Jeff Baron is bright and passionate and has been watching his city government unravel before his eyes. He wants to help council step away from the pettiness that now consumes it, and focus on bigger policy matters. He wants to see transparency in government, affordable housing and managing overtourism on the priority list. It’s an important list, and Baron has not only the vision, but the temperament to handle the job.
Bruce Delgado | Mayor
Yes | Measures N, P and V
Mayor Bruce Delgado and challenger Bob Nolan agree on some of the big issues facing Marina. They both consider FORA detrimental and past its usefulness. They both view Cal Am’s desalination plant as a threat to Marina’s water supply. They both share a vision of improvement and economic development that includes housing and a college town atmosphere.

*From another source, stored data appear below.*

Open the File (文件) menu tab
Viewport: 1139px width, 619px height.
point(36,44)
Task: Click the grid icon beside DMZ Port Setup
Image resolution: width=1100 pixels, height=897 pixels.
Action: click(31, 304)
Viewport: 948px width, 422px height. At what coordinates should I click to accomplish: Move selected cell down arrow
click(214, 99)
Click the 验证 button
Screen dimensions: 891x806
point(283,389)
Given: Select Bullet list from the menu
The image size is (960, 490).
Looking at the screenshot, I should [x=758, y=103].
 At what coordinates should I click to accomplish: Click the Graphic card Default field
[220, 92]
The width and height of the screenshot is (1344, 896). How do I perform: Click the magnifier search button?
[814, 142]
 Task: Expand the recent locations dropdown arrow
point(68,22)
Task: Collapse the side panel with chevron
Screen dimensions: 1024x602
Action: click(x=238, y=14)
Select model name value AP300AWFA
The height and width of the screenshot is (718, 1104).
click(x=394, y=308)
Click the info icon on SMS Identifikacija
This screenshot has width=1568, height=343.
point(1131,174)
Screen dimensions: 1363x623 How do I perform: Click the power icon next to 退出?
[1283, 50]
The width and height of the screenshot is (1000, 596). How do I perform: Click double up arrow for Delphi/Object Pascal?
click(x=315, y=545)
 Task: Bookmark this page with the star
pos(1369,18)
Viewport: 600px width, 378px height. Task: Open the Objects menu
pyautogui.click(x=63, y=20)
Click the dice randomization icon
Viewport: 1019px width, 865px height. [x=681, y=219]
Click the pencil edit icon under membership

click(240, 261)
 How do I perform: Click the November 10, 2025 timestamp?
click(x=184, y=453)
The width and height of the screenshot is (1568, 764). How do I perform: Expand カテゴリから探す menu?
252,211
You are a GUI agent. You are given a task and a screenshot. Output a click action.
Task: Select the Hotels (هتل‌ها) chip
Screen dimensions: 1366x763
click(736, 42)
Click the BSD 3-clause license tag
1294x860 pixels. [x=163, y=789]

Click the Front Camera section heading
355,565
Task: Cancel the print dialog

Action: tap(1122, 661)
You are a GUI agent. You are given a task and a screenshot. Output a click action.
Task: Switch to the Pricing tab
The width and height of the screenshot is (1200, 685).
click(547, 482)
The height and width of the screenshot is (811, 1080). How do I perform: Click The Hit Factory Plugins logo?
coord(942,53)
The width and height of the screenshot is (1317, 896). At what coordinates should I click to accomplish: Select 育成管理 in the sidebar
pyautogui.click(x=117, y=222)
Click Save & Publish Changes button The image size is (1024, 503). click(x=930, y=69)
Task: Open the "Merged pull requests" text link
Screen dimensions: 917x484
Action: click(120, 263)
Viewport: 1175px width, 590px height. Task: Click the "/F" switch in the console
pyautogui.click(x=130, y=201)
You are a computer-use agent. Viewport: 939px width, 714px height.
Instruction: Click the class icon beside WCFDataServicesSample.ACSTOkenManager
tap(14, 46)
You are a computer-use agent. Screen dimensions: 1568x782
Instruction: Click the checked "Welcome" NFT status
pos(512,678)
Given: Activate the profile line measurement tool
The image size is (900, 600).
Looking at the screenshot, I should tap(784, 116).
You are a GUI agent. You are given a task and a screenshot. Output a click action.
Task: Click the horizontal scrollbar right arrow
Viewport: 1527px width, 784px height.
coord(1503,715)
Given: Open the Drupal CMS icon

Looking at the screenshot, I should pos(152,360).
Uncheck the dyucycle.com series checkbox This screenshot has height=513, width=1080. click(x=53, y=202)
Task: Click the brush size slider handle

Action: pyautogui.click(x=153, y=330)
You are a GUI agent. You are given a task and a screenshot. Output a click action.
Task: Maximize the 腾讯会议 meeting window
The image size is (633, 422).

While we respect Nolan, a recently retired Marina police commander, Delgado’s leadership through difficult times helped right the budget. He is an environmentalist who helped lead the effort to shut down the Cemex sand mine, something that benefits the entire Monterey Bay, and led the city to pass the first urban growth boundary in the region.
But Delgado is no tree-hugging idealist. He’s welcomed relationships with developers, which is precisely what’s alienated him from some long-time political allies, but we view his pragmatic approach as a model for smart growth.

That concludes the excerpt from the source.